CBA Eyes Troubled Congo Bank as Kenyan Lender Plans Expansionby
Commercial Bank of Africa said to be planning expansion abroad
Congo’s BIAC said to need as much as $100 million investment
Commercial Bank of Africa Ltd., Kenya’s largest closely held lender, expressed an interest in buying struggling Democratic Republic Congo lender Banque Internationale Pour l’Afrique au Congo.
Commercial Bank of Africa sent a letter that was signed by the Nairobi-based company’s Group Managing Director Isaac Awuondo and dated June 30 to Congo’s central bank saying it was interested in expanding its footprint into the country by investing in the recapitalization of BIAC, according to a copy of the letter obtained by Bloomberg News. Awuondo confirmed that CBA had expressed “initial” interest in an investment in BIAC and declined to comment further when contacted by phone on Monday.
As much as $100 million would need to be invested in order to sufficiently recapitalize the bank, said a person familiar with the matter and who asked not to be identified because the talks are confidential.

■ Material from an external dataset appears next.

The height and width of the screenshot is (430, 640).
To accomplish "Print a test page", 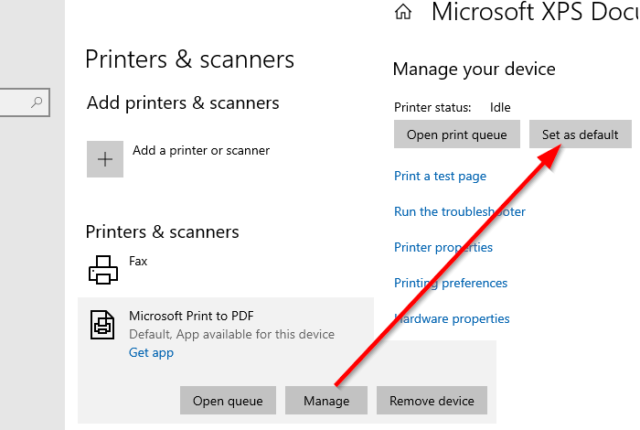I will click(x=440, y=176).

Congolese central bank spokesman, Plant Kibadi, said the regulator had received various expressions of interest and will make a decision once it had studied the “credibility of each offer and the funds each investor is prepared to make available.”
Regulators placed BIAC under statutory management on May 30 after the cancellation of central bank credit lines in February caused a run on the bank, forcing it to stop depositor withdrawals and close branches. Congo’s Prime Minister Augustin Matata Ponyo ordered the central bank last week to halt certain loans to BIAC because they’re contributing to weakening the nation’s currency by opening the way to some account holders to withdraw deposits not backed by collateral.
CBA, which has gained market share in Kenya and Tanzania by starting mobile-phone banking services and also has operations in Uganda, sees Congo as a key strategic market, the company said in the letter. The lender would use the same strategy in Congo, where about 18 percent of the adult population had a bank account in 2014, compared with a 34 percent average in sub-Saharan Africa, according to the World Bank. At least 9 percent of Congolese people had a mobile account, while less than 4 percent had a debit card, the study showed.
The lender had total assets of 216 billion Kenyan shillings ($2.1 billion) at the end of 2015, including cash of 5.3 billion shillings, according to its website. CBA, whose Deputy Chairman Muhoho Kenyatta is the brother of Kenya’s president, ranks as Kenya’s seventh biggest by assets.